-- start Input data --

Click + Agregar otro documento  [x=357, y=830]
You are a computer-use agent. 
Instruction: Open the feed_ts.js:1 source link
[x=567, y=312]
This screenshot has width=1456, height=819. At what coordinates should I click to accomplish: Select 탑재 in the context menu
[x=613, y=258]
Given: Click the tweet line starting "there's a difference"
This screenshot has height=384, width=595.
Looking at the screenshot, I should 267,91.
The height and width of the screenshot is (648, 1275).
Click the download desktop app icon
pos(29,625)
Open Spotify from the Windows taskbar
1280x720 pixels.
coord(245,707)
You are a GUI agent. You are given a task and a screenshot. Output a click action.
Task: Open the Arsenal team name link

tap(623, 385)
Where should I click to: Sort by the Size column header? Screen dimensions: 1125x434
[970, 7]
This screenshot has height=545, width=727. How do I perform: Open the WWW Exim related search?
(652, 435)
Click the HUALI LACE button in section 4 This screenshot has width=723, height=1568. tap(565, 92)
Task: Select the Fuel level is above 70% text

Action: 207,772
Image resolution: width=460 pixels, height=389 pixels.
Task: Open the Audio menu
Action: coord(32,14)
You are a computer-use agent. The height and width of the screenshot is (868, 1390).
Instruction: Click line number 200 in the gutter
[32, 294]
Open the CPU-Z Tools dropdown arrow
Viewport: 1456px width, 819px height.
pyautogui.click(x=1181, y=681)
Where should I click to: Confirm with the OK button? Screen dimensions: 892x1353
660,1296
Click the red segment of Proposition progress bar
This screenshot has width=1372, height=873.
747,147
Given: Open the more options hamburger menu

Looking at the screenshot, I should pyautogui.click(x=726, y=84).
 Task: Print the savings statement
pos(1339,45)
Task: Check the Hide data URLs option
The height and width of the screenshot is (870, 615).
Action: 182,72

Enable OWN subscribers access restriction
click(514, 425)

-- end Input data --

• [Your task]:
Copy all of the material above line for line, with no changes.

• [Output of the task]:
Click + Agregar otro documento  [x=357, y=830]
You are a computer-use agent. 
Instruction: Open the feed_ts.js:1 source link
[x=567, y=312]
This screenshot has width=1456, height=819. At what coordinates should I click to accomplish: Select 탑재 in the context menu
[x=613, y=258]
Given: Click the tweet line starting "there's a difference"
This screenshot has height=384, width=595.
Looking at the screenshot, I should 267,91.
The height and width of the screenshot is (648, 1275).
Click the download desktop app icon
pos(29,625)
Open Spotify from the Windows taskbar
1280x720 pixels.
coord(245,707)
You are a GUI agent. You are given a task and a screenshot. Output a click action.
Task: Open the Arsenal team name link

tap(623, 385)
Where should I click to: Sort by the Size column header? Screen dimensions: 1125x434
[970, 7]
This screenshot has height=545, width=727. How do I perform: Open the WWW Exim related search?
(652, 435)
Click the HUALI LACE button in section 4 This screenshot has width=723, height=1568. tap(565, 92)
Task: Select the Fuel level is above 70% text

Action: 207,772
Image resolution: width=460 pixels, height=389 pixels.
Task: Open the Audio menu
Action: coord(32,14)
You are a computer-use agent. The height and width of the screenshot is (868, 1390).
Instruction: Click line number 200 in the gutter
[32, 294]
Open the CPU-Z Tools dropdown arrow
Viewport: 1456px width, 819px height.
pyautogui.click(x=1181, y=681)
Where should I click to: Confirm with the OK button? Screen dimensions: 892x1353
660,1296
Click the red segment of Proposition progress bar
This screenshot has width=1372, height=873.
747,147
Given: Open the more options hamburger menu

Looking at the screenshot, I should pyautogui.click(x=726, y=84).
 Task: Print the savings statement
pos(1339,45)
Task: Check the Hide data URLs option
The height and width of the screenshot is (870, 615).
Action: 182,72

Enable OWN subscribers access restriction
click(514, 425)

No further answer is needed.